> _REQUIRED WORK_
Using the records that follow, reproduce exactly the lines starting at the line containing "Computers (158, 96)" and ending at the line containing "Budget (63, 1459)". Include both end lines and no pictures.

::: THE DATA

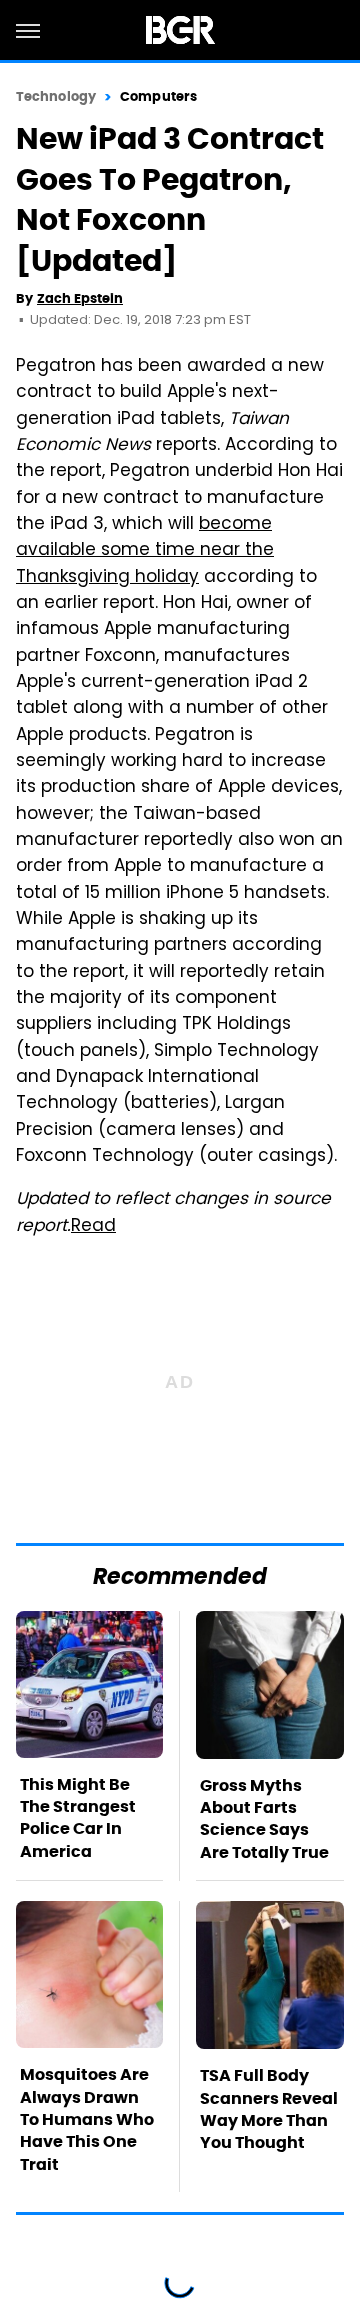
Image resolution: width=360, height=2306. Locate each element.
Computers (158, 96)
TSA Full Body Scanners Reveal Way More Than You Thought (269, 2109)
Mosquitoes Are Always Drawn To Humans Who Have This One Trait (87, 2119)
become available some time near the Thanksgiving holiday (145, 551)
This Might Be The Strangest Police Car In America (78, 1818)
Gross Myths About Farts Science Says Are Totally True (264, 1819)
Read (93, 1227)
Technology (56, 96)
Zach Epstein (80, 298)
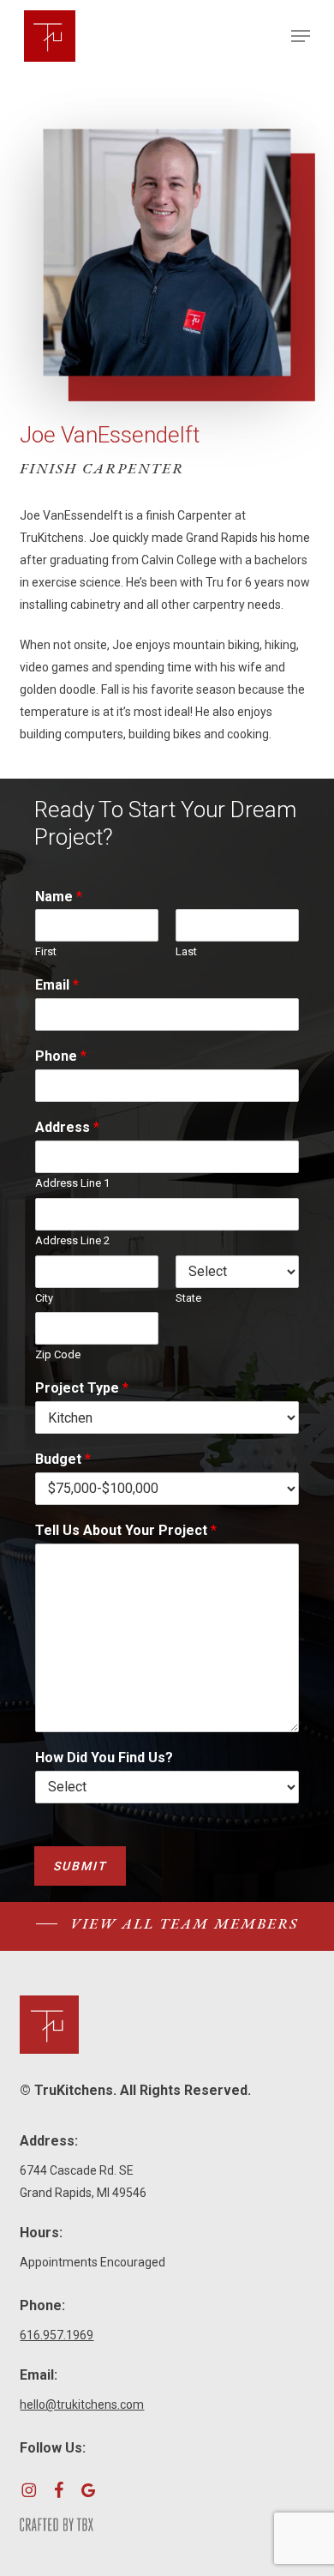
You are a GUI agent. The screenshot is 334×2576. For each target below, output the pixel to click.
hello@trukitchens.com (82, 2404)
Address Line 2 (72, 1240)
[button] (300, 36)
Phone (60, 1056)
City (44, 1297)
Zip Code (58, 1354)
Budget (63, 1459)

::::::
::: THE DATA

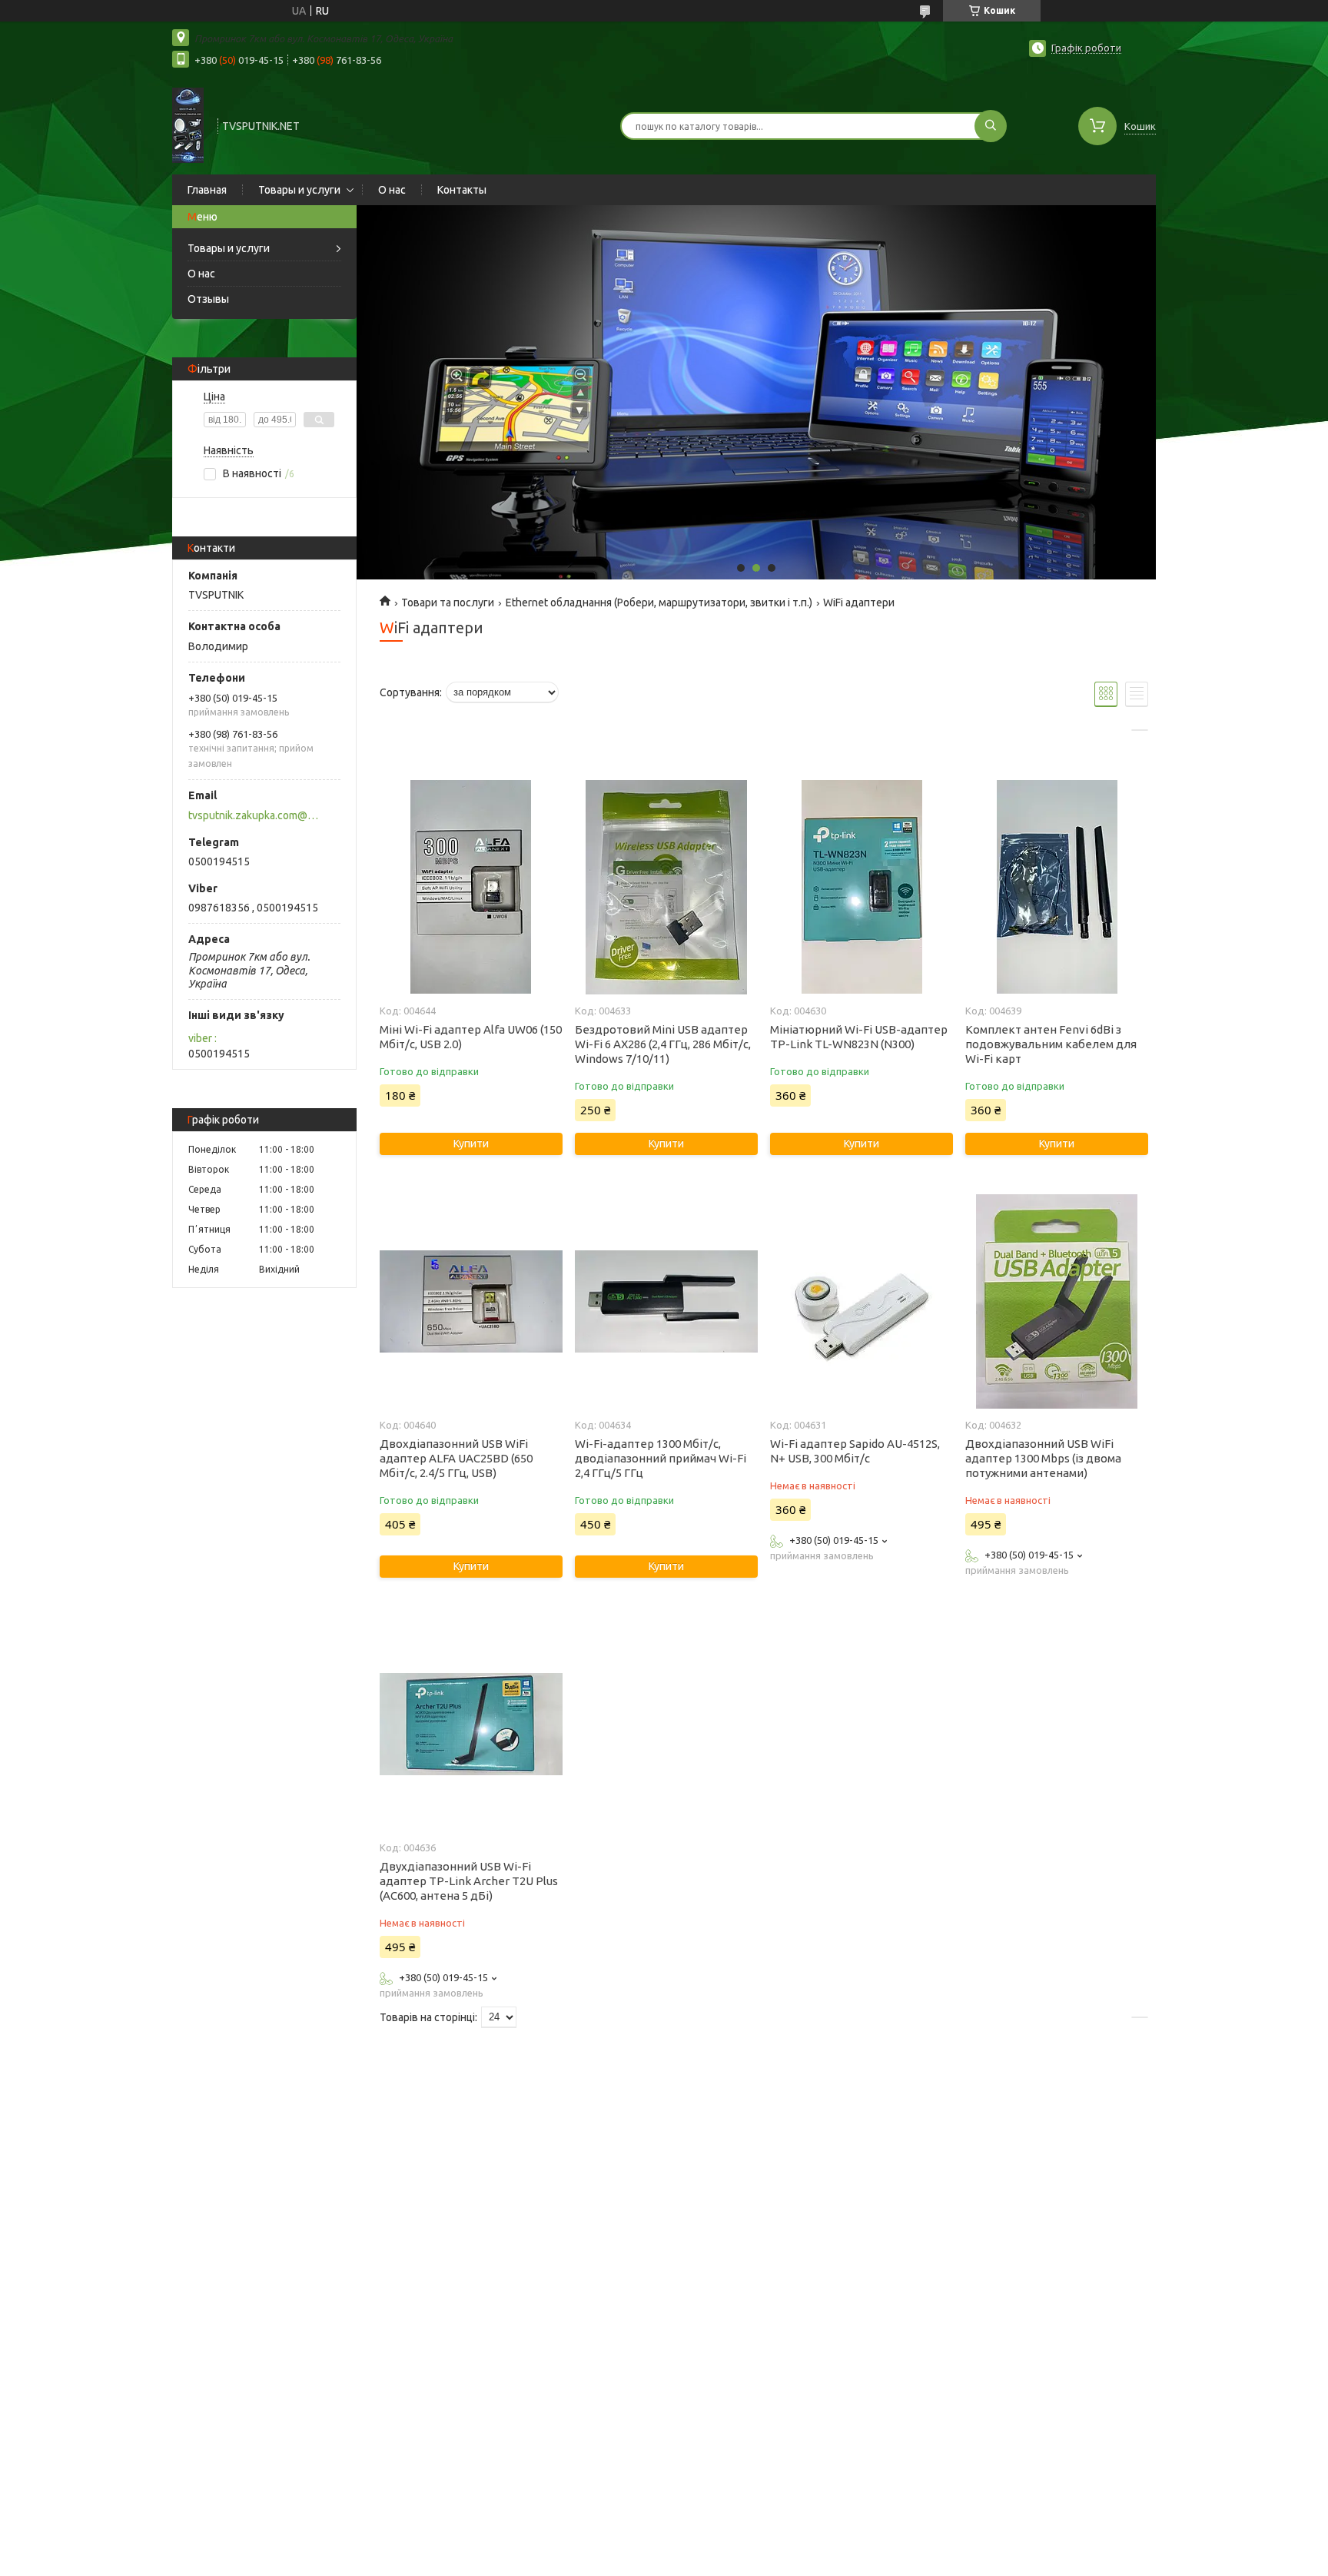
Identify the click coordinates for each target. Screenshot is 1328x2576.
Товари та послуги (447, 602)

::::::
::: THE DATA

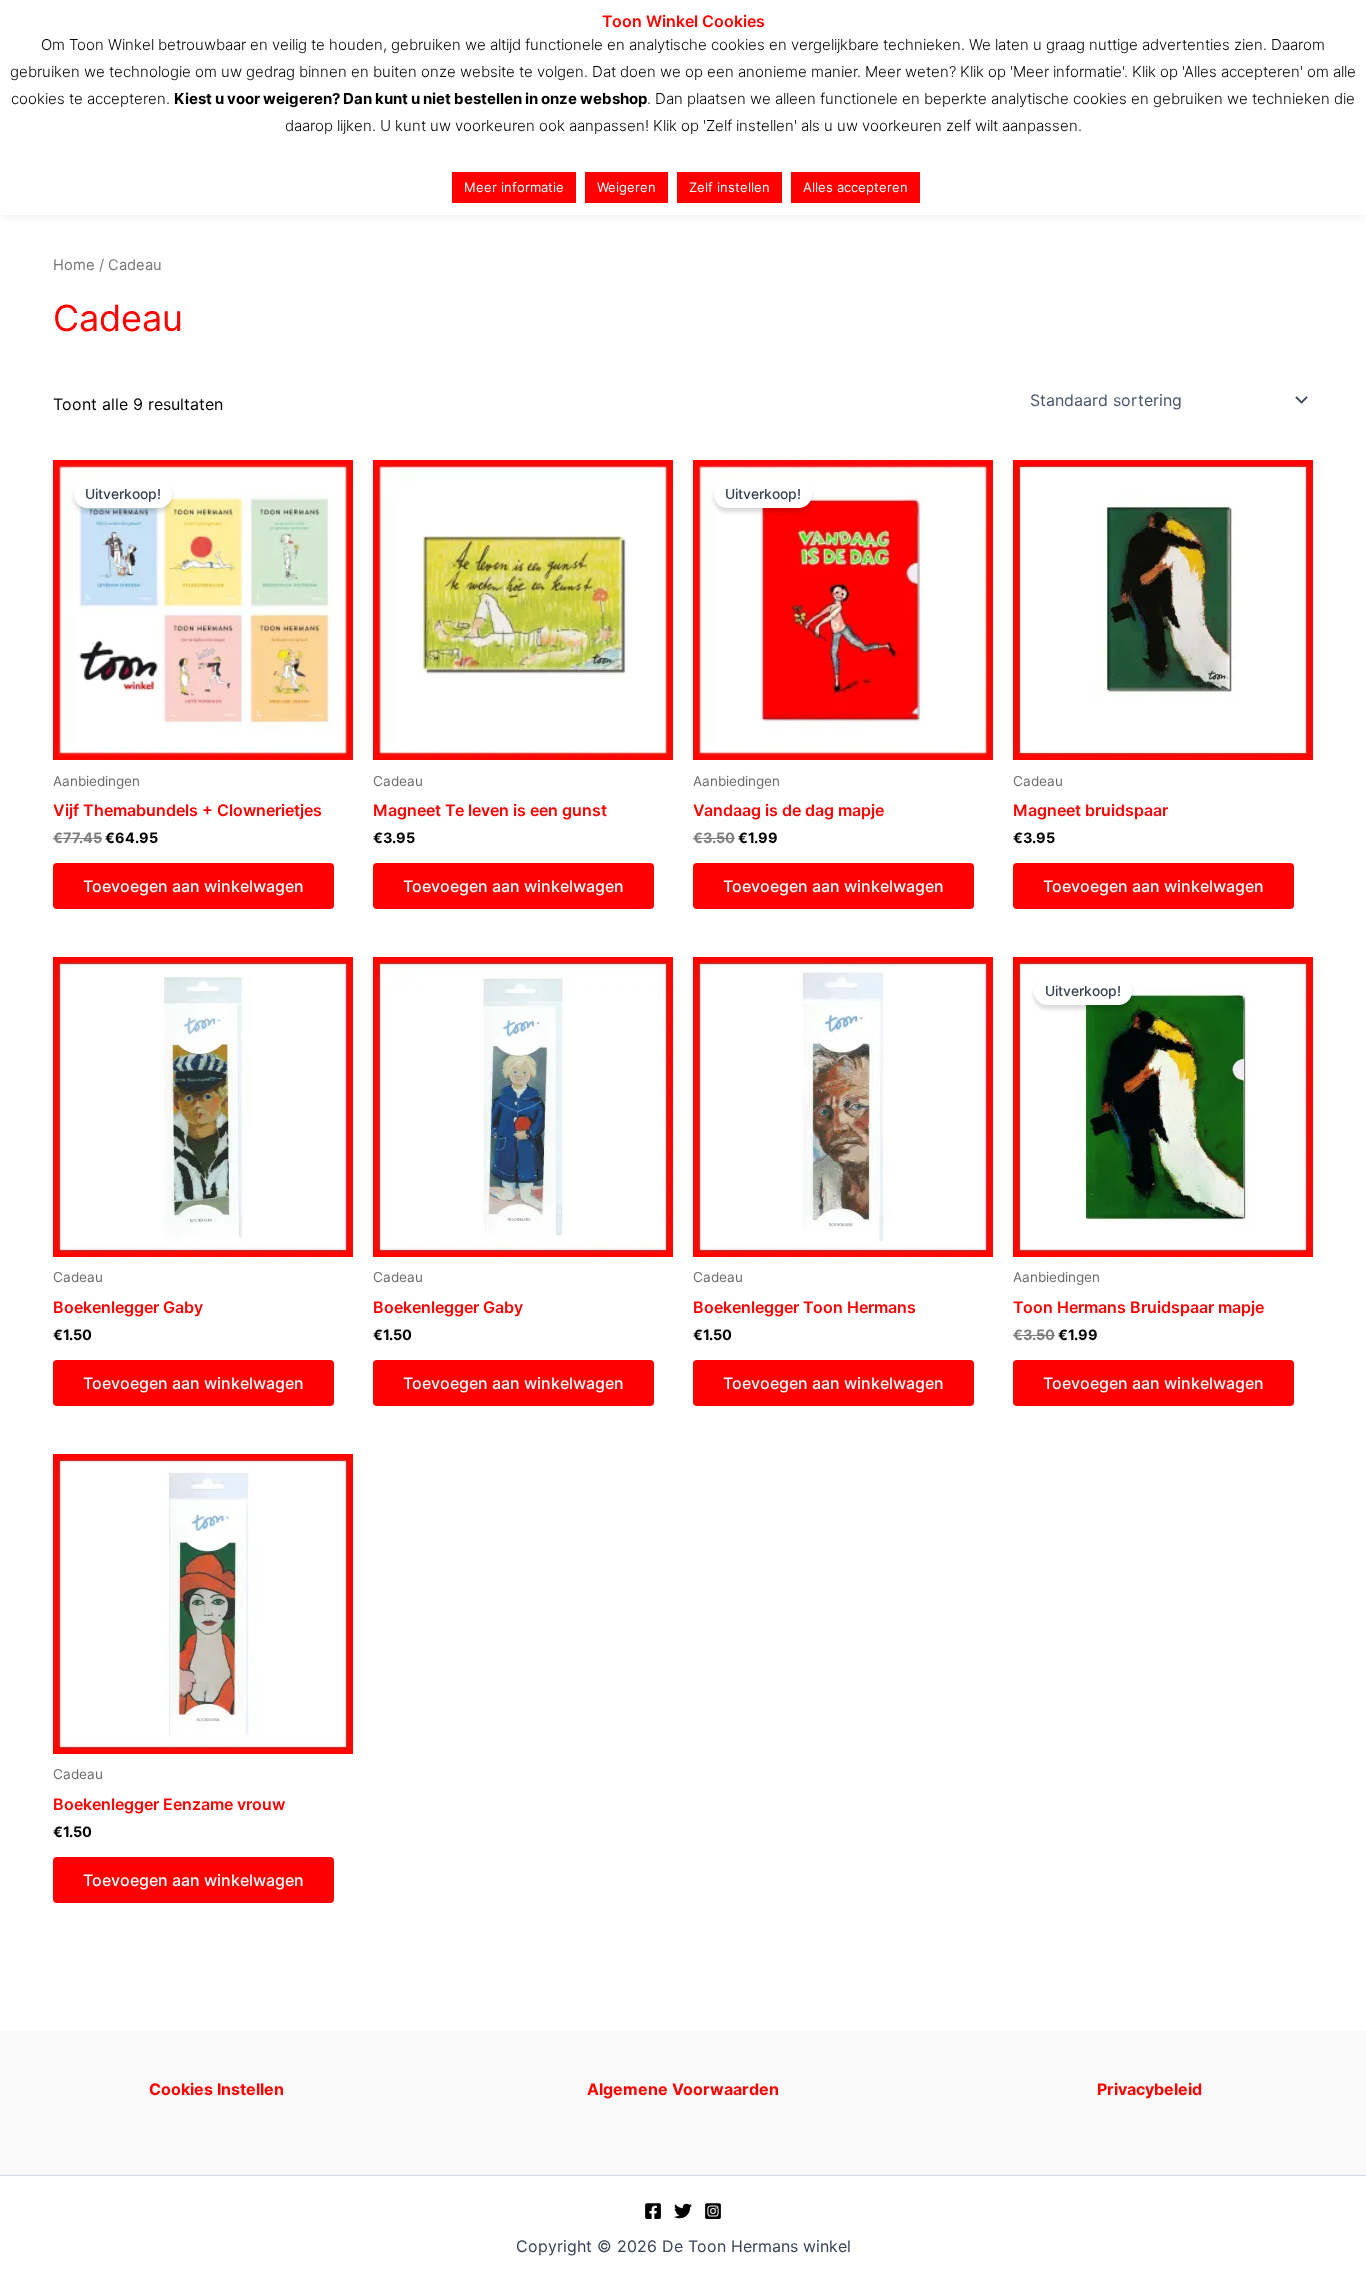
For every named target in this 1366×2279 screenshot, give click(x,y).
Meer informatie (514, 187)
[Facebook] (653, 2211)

::::::

> _PROBLEM SOLUTION_
Computers (158, 96)
TSA Full Body Scanners Reveal Way More Than You Thought (269, 2109)
Mosquitoes Are Always Drawn To Humans Who Have This One Trait (87, 2119)
become available some time near the Thanksgiving holiday (145, 551)
This Might Be The Strangest Police Car In America (78, 1818)
Gross Myths About Farts Science Says Are Totally True (264, 1819)
Read (93, 1227)
Technology (56, 96)
Zach Epstein (80, 298)
You are a GUI agent. The screenshot is 334×2576. For each target below, output the pixel to click.
hello@trukitchens.com (82, 2404)
Address Line 2 (72, 1240)
[button] (300, 36)
Phone (60, 1056)
City (44, 1297)
Zip Code (58, 1354)
Budget (63, 1459)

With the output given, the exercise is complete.